250 million is a milestone to be celebrated — it represents 4G penetration of nearly 20 percent, versus 40 percent (over 100 million) in the US at the end of 2014. Still, the figure belies a slightly shadier forecast: The report made clear that China’s mobile user growth rate so far this year has slowed to just a quarter of what it was over the same period in 2014.

Meanwhile, a separate report by the country’s state-run English-language newspaper China Daily over the weekend notes that the country has achieved this explosive growth in a mere 20 months since regulators first issued telcos 4G licenses. Though, somewhat confusingly, the article pegs the country’s 4G user base at 225 million, possibly in reference to June’s numbers rather than July’s.

Xinhua, the Chinese government’s official press agency, on Monday also had the 250 million number.
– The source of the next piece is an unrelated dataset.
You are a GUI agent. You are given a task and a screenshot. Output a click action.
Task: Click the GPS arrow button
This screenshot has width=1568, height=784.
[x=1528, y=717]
The same report pointed out that the country’s three telecom giants — China Telecom, China Unicom, and China Mobile (currently the world’s largest telco) — “raked in a total of 75.3 billion yuan (about $ 11.8 billion) in the first half of 2015.” This was largely off the back of continued 4G growth.

Combined, 3G and 4G in the country now have a penetration of close to 54 percent among mobile users, according to the ministry’s report, and while the addition of new subscribers may be slowing, data consumption is through the roof. An average user in China now consumes around 330MB of data per month, almost twice as much (up 85 percent) as 12 months ago.
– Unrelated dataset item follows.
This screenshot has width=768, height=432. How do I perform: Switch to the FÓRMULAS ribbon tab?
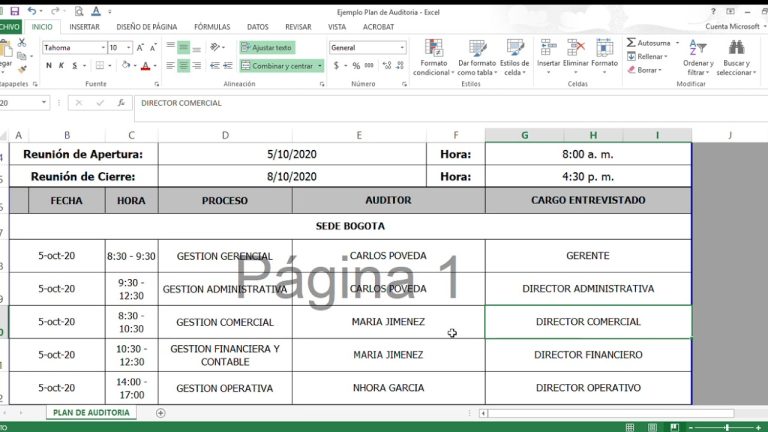212,27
China’s International Telecommunication Union confirmed that it is actively developing 5G technology and industry, keeping up the blistering pace of development. But there has also been major reshuffling announced Monday at the very top levels of the country’s three telcos as Beijing aims to revamp state-owned firms.

4G growth aside, the broader challenges being faced by China’s volatile economy of late have rocked markets and tech stocks worldwide, leading Apple’s CEO Tim Cook to take the unusual step of issuing a statement to CNBC on Monday in an attempt to soothe investors. Apple, like an increasing number of smartphone makers, is heavily reliant (read: overexposed) on Chinese consumer demand to hit Wall Street’s targets.